(WHAT TO PRODUCE):
Return only this: the line with "[Folge uns auf Instagram] (568, 2241)" and all the lines that follow it below, through the final one, exactly as they are.

(INFORMATION SUPPLIED):
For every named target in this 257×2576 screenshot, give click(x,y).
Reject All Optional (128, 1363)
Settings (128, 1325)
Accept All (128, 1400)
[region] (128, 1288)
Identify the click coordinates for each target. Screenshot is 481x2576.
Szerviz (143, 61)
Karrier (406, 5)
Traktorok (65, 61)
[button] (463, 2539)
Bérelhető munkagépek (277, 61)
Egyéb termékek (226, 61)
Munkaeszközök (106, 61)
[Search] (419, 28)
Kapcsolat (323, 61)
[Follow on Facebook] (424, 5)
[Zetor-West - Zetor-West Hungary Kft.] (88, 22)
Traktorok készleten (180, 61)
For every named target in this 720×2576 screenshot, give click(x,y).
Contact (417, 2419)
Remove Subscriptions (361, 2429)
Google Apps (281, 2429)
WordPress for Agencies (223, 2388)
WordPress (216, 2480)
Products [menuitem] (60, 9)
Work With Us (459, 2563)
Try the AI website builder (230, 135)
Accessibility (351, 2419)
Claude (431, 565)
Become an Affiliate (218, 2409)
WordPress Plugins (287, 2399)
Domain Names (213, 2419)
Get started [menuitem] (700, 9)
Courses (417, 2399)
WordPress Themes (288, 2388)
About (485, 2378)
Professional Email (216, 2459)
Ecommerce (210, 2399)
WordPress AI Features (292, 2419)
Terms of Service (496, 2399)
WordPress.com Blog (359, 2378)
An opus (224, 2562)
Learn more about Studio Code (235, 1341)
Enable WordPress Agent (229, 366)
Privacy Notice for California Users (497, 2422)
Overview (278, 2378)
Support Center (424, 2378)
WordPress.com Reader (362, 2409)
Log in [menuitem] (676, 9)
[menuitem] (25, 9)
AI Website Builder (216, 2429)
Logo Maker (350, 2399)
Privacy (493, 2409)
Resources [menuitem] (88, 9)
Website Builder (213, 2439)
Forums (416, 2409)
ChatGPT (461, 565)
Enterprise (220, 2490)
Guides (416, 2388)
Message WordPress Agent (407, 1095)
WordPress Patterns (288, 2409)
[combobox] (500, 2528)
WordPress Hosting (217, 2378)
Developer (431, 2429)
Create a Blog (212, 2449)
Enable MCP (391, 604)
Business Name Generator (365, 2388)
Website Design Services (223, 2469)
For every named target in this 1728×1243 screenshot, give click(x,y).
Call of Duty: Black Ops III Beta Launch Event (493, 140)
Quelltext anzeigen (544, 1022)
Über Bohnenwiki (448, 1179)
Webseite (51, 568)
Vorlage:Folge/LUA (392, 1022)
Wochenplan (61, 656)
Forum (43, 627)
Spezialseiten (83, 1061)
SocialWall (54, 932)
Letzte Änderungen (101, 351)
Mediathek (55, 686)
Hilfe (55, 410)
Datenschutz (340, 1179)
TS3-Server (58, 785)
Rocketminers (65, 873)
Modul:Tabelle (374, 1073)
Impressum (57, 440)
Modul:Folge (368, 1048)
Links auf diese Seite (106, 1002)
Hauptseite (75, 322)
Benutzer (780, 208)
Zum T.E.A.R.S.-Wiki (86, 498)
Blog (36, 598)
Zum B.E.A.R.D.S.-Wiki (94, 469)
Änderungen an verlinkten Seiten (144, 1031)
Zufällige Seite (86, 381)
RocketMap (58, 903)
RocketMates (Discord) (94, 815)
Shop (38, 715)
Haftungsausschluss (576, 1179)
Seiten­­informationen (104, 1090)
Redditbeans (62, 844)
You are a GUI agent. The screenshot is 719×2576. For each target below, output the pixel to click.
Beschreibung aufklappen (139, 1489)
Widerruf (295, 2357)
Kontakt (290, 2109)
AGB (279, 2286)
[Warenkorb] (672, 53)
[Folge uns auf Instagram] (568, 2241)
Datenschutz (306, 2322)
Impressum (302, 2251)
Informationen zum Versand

(RESULT OF THE EXERCISE):
[Folge uns auf Instagram] (568, 2241)
Datenschutz (306, 2322)
Impressum (302, 2251)
Informationen zum Versand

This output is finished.